При бутстрэп-анализе (bootstrap — «петля на заднике ботинка») из исходного выравнивания в результате случайного удаления половины столбцов и заменой их копиями других (тоже случайно выбранных) столбцов создается бутстрэп-реплика. Создается их много (100-500). Далее для каждой реплики строится дерево, а из них по методу расширенного большинства (сначала строится дерево из ветвей, встретившихся в большинстве исходных деревьев, а потом к нему добавляются ветви, не противоречащие уже имеющимся) строится т.н. консенсусное дерево. При этом длины ветвей теряются, а ветви подписываются бутстрэп-поддержкой — процентом деревьев, в которых встретилась данная ветвь (нетривиальная).

Для выполнения задания в программе MEGA было построено дерево с применением бустрэпа (Test of Phylogeny>>Bootstrap method(100)) методом UPGMA. На рис. 5-6 представлены полученные деревья.

Рис. 5. Дерево, построенное MEGA методом UGMA (original)
Рис. 6. Дерево, построенное с помощью бутстрэп-анализа (consensus)

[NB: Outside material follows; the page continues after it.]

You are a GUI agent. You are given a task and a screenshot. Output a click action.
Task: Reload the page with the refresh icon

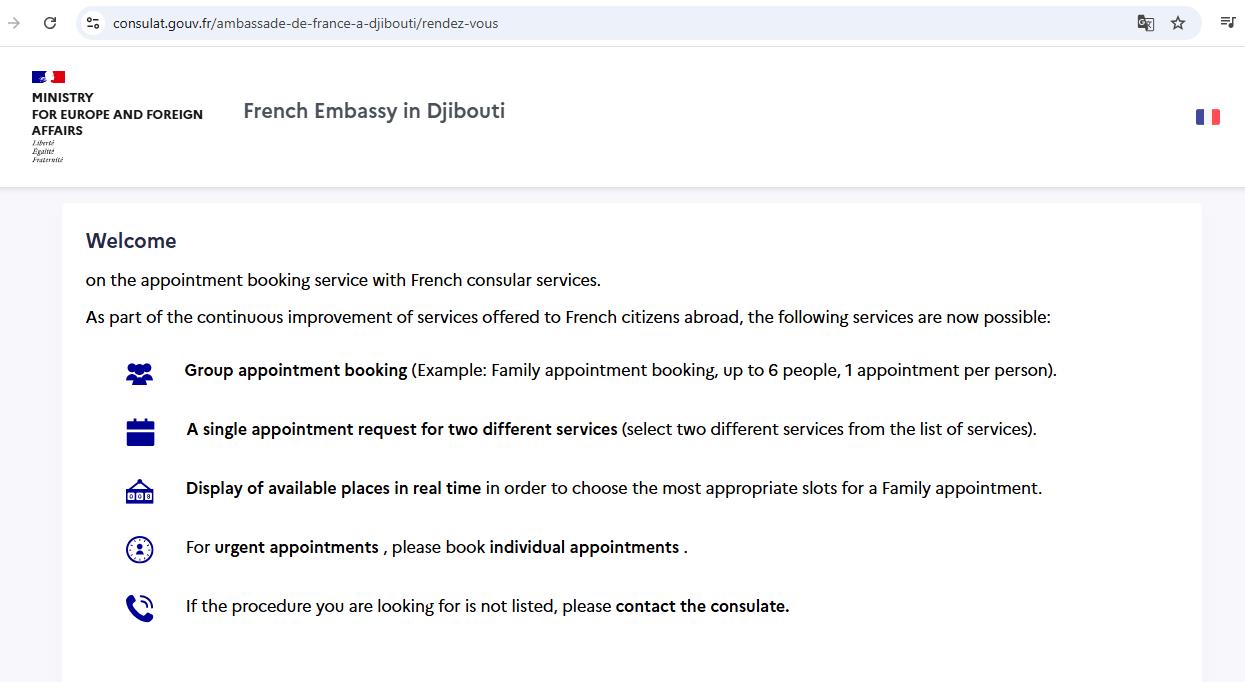pos(50,22)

На рисунках видно, что консенсусное и оригинальное деревья имеют одинаковую топологию:
  1. {BACAN, GEOKA} vs {STAAR, CLOBA, CLOTE, LACDA, STRPN};
  2. {BACAN, GEOKA, STAAR} vs {CLOBA, CLOTE, LACDA, STRPN};
  3. {CLOBA, CLOTE} vs {LACDA, STRPN, BACAN, GEOKA, STAAR};
  4. {LACDA, STRPN} vs {CLOBA, CLOTE, BACAN, GEOKA, STAAR}.
При этом топология соответствует топологии реального дерева. Поддержка ветвей мне на мой неопытный взгляд кажется довольно хорошей, чем, возможно, и объясняется верная топология.